**To do:**
A - In the podcast reviews below, do these statements agree with the text? Answer yes or no for each and quote the words that decide it.
(i) Earl Warren regarded Baker vs. Carr as the most important case the court decided while he was Chief Justice.
(ii) The reviewer recommends the Another Round episode about Blac Chyna and the Kardashians.
(iii) Claressa Shields is 21 years old.
B - In the podcast reviews below, rewrite the paragraph beginning "The first part of this episode" as a short list that keeps its main facts.
C - Answer these questions from the podcast reviews below.
(i) Which Supreme Court case does the first reviewed episode discuss?
(ii) Who interviews Claressa Shields?
(iii) What way of shooting free throws can make basketball players more successful?

**Quoted passage:**
Rating: Add this to your Queue
This is the best new podcast (well, mini-series) this summer! Interested in civil rights? Curious about the behind the scenes of the Supreme Court? Obviously, I’m an NPR podcast junkie, but they just do such a good job! They tell amazing stories with great production value.
In this episode, they discuss a case most of us have never heard of, but one that apparently was viewed by Earl Warren (Chief Justice ’53-’69) as the “most important” case decided by the court during his tenure. Bigger than the cases that mandated Miranda rights, the right to an attorney, and even school desegregation. The case is Baker vs. Carr – a case nobody ever talks about, except apparently in law school. It asked the court to consider a big question. And caused a Supreme Court Justice to have a nervous breakdown. The case is interesting, and the telling of it in this podcast is enthralling. Do yourself a favor, and subscribe to this podcast.
For the first time… umm, ever…. I’m not going to recommend that you listen to this episode of Another Round. This is literally one of my favorite podcasts, but for some reason, they decided to devote most of the time to discussing Blac Chyna’s revenge on the Kardashians. To be fair, I have negative interest in pop culture in general, let alone the Kardashians and who is dating or making babies with who. So this episode totally lost me.
Instead, I recommend you listen to this more recent podcast:
The first part of this episode is dedicated to Muhammad Ali, who recently passed away. While I appreciated the chance to learn more about this amazing person who was a hero to so many people, I enjoyed the second half of this episode even more. In it, Heaven and Tracy interview Claressa Shields, boxer and Olympic gold medalist. Shields is a 21-year-old badass who followed her father’s footsteps as a boxer even after he told her that he didn’t want her to be a boxer because it wasn’t good for “pretty girls.”
A somewhat interesting episode, but if you missed the episode below, I highly recommend that you listen to that one instead. This episode has some merits, but you probably don’t need to spend an hour of your life listening to it.*spoiler coming* In summary, sometimes people choose wrong even when they KNOW that it is the wrong decision. For example, apparently in basketball, shooting underhand can make a player way more successful at free-throw shooting. But nearly all basketball players refuse to shoot this way because they don’t want to be made fun of. Even basketball players who have tried this method and succeeded, stopped shooting this way because they didn’t want to look silly. They would rather miss every basket and lose the game then to be perceived as being ridiculous or “shooting like a girl” (p.s. the girls don’t shoot that way either).

**Dataset section:**
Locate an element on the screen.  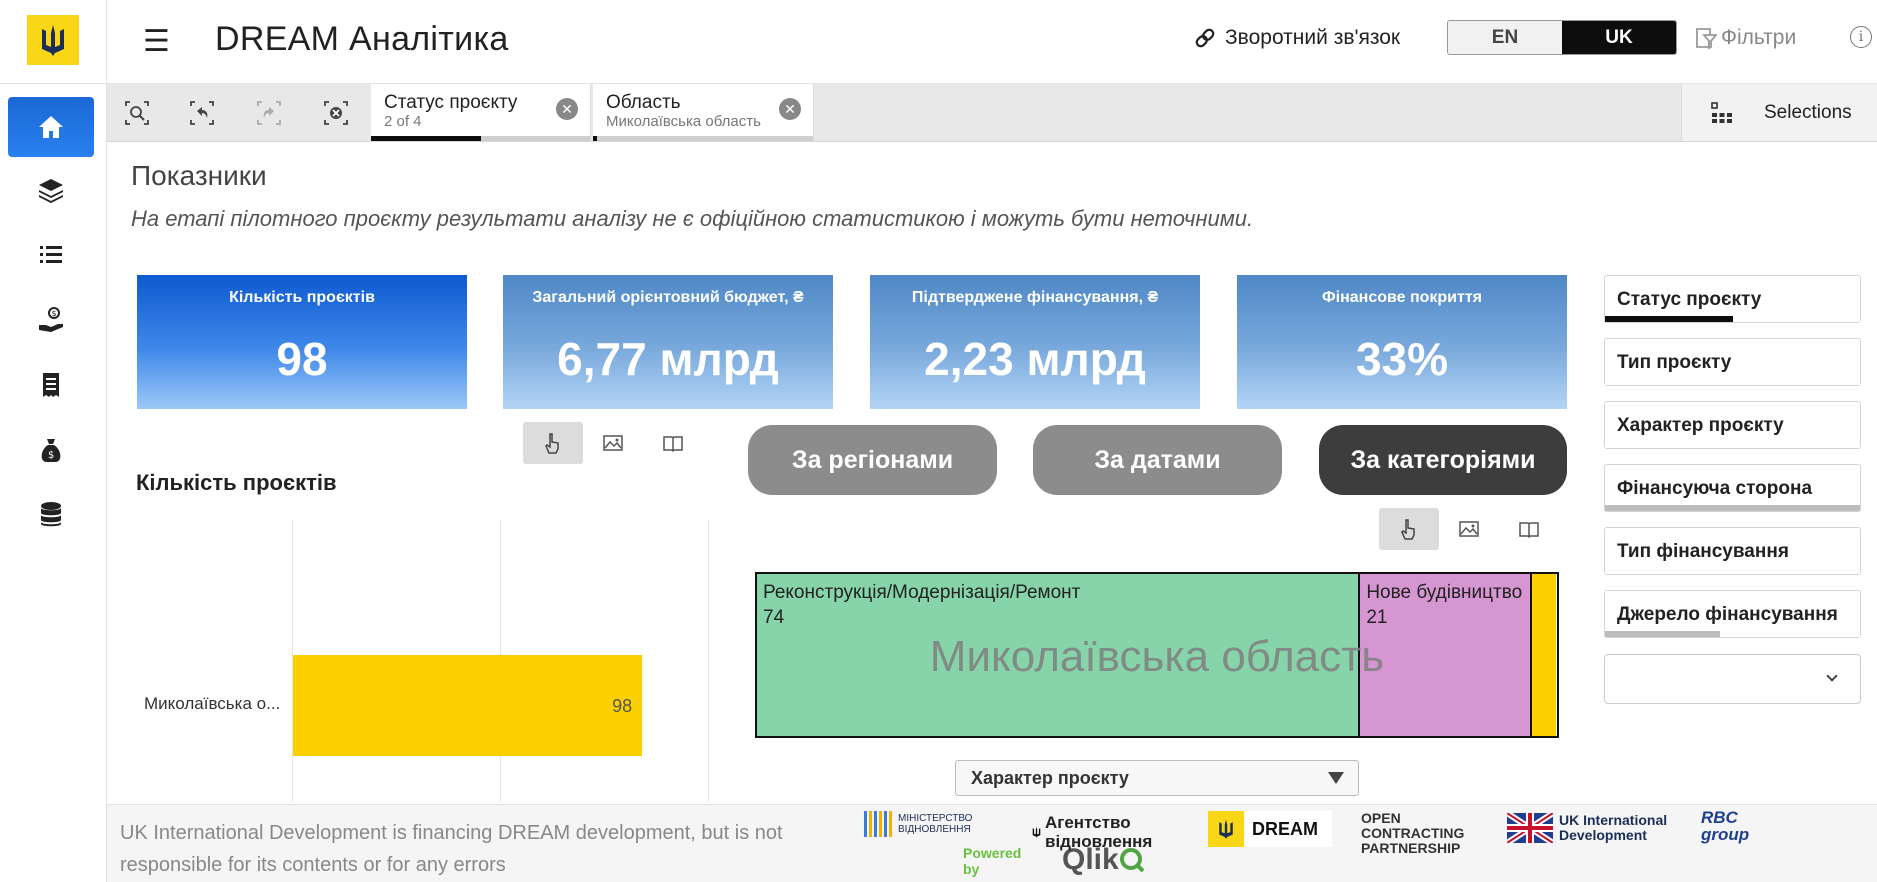
dimension-select-value: Характер проєкту is located at coordinates (1050, 778).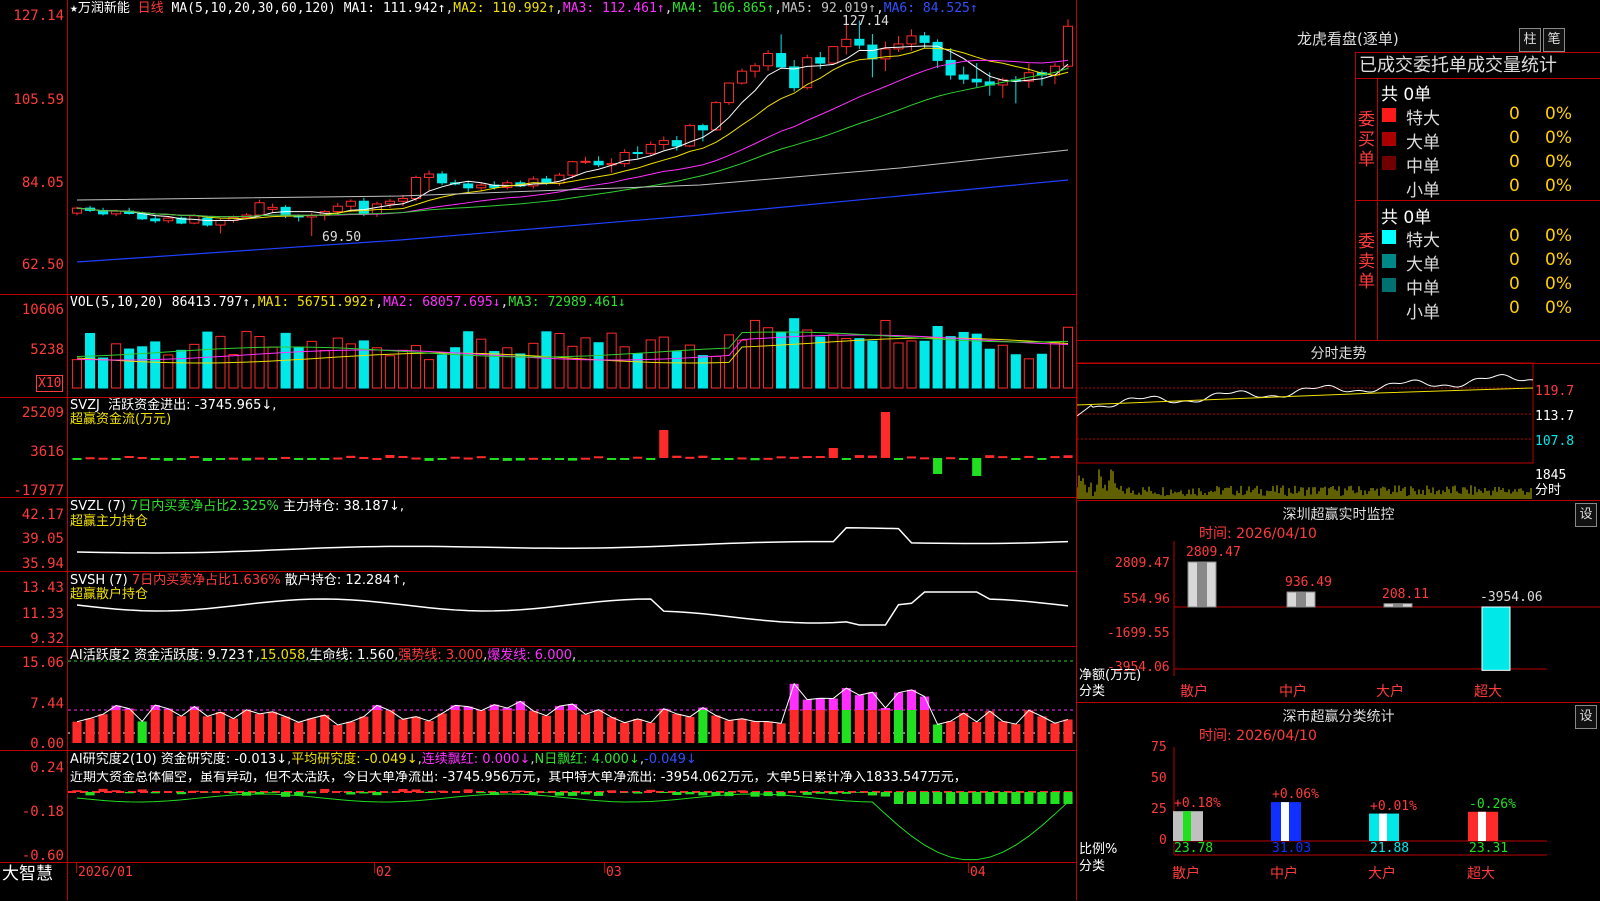 The image size is (1600, 901). Describe the element at coordinates (1110, 676) in the screenshot. I see `monitor-ylabel: 净额(万元)` at that location.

**Exercise solutions:**
A -
(i) Yes: "one that apparently was viewed by Earl Warren (Chief Justice ’53-’69) as the “most important” case decided by the court during his tenure"
(ii) No: "I’m not going to recommend that you listen to this episode of Another Round."
(iii) Yes: "Shields is a 21-year-old badass"

B -
- The first part of the episode is about Muhammad Ali, who had recently died.
- The reviewer enjoyed the second half even more.
- In the second half, Heaven and Tracy interview Claressa Shields, a boxer and Olympic gold medalist.
- Shields, 21, followed her father into boxing even though he said he didn't want her to box because it wasn't good for "pretty girls."

C -
(i) Baker vs. Carr
(ii) Heaven and Tracy
(iii) Shooting underhand